EXERCISE AIM
Give back an exact copy of the lines below, from the first through the line with "You are a computer-use agent. This"; please stop there.

DATA SUPPLIED

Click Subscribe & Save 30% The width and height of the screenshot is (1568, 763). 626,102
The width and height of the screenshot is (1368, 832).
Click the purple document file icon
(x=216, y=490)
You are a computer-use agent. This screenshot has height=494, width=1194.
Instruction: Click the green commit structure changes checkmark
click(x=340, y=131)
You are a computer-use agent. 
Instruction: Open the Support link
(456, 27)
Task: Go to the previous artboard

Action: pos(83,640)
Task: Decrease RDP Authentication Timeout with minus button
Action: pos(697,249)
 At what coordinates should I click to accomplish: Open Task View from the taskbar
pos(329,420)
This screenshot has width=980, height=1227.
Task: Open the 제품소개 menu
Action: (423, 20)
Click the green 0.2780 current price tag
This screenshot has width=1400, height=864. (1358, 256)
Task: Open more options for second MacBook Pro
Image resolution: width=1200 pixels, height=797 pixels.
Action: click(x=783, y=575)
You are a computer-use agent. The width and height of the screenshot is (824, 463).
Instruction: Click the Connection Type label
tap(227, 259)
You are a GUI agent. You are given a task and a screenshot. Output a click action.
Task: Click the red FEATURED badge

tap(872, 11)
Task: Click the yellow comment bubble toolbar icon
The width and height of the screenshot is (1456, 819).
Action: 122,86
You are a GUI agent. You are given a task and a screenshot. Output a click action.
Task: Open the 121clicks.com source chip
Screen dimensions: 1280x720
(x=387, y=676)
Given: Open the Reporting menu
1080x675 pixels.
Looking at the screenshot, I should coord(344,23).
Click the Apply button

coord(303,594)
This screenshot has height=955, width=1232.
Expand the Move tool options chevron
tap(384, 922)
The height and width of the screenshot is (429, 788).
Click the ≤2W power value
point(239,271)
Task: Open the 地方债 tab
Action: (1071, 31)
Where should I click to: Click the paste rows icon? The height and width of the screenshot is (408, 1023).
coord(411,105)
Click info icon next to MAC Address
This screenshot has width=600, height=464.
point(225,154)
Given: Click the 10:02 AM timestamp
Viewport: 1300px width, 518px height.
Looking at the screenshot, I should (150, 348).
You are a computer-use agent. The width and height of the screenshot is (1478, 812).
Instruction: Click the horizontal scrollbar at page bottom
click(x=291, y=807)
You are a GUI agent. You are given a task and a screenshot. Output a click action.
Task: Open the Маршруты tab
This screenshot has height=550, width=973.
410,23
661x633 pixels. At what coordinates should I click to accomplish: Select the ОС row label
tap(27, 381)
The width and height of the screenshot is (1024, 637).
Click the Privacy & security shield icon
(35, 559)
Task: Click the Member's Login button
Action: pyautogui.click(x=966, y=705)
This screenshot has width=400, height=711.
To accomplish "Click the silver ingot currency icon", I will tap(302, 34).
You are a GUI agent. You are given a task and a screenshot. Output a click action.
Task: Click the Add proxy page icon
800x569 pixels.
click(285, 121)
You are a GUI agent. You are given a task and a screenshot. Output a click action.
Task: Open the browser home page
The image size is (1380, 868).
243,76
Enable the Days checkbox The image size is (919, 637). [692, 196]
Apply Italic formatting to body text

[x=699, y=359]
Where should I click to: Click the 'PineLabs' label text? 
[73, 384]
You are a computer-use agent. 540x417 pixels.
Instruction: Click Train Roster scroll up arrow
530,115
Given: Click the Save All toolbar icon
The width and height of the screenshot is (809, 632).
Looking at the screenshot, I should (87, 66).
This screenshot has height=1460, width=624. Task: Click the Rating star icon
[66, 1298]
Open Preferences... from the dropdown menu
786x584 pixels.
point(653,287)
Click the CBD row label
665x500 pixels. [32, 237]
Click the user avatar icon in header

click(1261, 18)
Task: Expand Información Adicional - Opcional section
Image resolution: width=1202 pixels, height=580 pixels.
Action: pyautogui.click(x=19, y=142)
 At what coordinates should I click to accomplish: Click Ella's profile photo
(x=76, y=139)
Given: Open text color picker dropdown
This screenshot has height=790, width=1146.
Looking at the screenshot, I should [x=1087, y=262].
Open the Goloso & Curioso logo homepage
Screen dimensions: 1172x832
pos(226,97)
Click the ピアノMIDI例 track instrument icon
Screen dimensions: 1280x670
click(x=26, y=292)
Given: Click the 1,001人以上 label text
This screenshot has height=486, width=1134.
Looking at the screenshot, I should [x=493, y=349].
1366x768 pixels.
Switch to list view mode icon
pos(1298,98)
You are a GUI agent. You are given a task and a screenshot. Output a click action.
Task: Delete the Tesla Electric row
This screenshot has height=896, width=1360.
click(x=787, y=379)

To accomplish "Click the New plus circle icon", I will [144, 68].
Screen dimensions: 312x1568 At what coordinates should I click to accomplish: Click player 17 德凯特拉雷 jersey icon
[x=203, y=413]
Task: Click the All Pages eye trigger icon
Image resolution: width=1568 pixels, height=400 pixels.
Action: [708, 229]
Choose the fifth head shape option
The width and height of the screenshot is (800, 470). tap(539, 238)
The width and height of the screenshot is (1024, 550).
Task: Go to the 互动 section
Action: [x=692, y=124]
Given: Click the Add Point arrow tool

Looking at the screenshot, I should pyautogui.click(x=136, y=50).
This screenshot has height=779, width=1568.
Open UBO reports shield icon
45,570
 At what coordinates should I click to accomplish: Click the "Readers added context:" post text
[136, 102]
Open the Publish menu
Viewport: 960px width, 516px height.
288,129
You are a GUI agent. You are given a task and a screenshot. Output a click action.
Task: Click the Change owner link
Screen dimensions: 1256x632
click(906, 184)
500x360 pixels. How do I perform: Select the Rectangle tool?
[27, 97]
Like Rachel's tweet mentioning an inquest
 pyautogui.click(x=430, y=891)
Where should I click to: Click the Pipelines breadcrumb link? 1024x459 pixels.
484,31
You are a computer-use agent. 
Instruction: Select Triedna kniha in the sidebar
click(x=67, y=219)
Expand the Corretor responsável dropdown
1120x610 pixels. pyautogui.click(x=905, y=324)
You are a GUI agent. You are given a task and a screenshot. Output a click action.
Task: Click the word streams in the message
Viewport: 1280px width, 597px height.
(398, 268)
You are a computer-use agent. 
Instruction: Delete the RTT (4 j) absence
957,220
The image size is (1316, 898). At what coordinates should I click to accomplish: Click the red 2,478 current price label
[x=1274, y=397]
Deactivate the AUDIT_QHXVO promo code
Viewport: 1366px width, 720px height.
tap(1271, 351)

SOLUTION FOR THIS TASK
Click Subscribe & Save 30% The width and height of the screenshot is (1568, 763). 626,102
The width and height of the screenshot is (1368, 832).
Click the purple document file icon
(x=216, y=490)
You are a computer-use agent. This screenshot has height=494, width=1194.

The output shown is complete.